Souveraineté populaire en rdc : entre réforme constitutionnelle et enjeux politiques

Il y a deux décennies, la loi référendaire de 2005 avait marqué un tournant dans l’histoire politique de la République démocratique du Congo. Aujourd’hui, les députés congolais viennent d’adopter un nouveau texte visant à encadrer strictement les modalités d’organisation d’un référendum, notamment dans le cadre de réformes constitutionnelles majeures.

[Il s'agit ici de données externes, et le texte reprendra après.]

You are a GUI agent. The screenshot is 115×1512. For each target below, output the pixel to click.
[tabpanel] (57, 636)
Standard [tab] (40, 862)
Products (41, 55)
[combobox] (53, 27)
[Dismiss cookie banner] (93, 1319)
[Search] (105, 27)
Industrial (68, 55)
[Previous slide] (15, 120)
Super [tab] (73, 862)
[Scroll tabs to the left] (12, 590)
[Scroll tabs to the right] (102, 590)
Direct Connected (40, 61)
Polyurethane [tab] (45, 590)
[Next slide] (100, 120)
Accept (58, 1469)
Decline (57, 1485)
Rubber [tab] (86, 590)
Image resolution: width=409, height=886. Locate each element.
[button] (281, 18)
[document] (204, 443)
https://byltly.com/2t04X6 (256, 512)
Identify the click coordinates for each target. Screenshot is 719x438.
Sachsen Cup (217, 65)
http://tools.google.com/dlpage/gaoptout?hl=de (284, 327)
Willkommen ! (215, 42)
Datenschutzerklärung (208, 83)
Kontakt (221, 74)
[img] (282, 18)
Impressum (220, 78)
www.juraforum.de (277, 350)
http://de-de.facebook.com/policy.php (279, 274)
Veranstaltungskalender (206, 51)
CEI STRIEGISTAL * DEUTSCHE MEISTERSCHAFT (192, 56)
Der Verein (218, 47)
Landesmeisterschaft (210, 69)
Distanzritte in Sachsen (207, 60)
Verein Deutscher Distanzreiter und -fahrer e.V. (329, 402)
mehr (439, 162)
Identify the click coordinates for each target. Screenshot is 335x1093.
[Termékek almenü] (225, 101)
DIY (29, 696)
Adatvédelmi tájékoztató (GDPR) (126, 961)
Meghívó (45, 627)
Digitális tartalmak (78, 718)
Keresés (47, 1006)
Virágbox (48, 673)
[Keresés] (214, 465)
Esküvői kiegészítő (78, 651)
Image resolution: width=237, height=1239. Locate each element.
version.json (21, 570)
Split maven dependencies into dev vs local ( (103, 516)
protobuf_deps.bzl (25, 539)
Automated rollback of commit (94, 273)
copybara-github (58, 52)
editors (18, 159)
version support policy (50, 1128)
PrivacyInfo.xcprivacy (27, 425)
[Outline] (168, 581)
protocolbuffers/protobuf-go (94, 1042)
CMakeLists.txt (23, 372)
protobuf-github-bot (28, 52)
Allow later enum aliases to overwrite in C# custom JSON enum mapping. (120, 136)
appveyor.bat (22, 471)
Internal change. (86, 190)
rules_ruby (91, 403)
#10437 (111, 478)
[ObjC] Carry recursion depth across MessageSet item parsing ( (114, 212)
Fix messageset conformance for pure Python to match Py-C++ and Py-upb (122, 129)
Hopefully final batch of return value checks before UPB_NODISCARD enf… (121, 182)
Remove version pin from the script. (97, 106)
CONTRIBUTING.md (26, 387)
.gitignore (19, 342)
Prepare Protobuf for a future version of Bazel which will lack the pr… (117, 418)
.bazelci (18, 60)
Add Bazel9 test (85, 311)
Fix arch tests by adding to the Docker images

Bâtiment du Parlement à Kinshasa, siège des débats politiques

Si certains y voient une avancée démocratique, d’autres dénoncent une manœuvre politique visant à contourner les limites constitutionnelles. Le président Félix Tshisekedi est au cœur de la polémique, accusé par l’opposition de vouloir briguer un troisième mandat consécutif. Pourtant, les défenseurs de la réforme insistent sur la nécessité de renforcer la souveraineté populaire.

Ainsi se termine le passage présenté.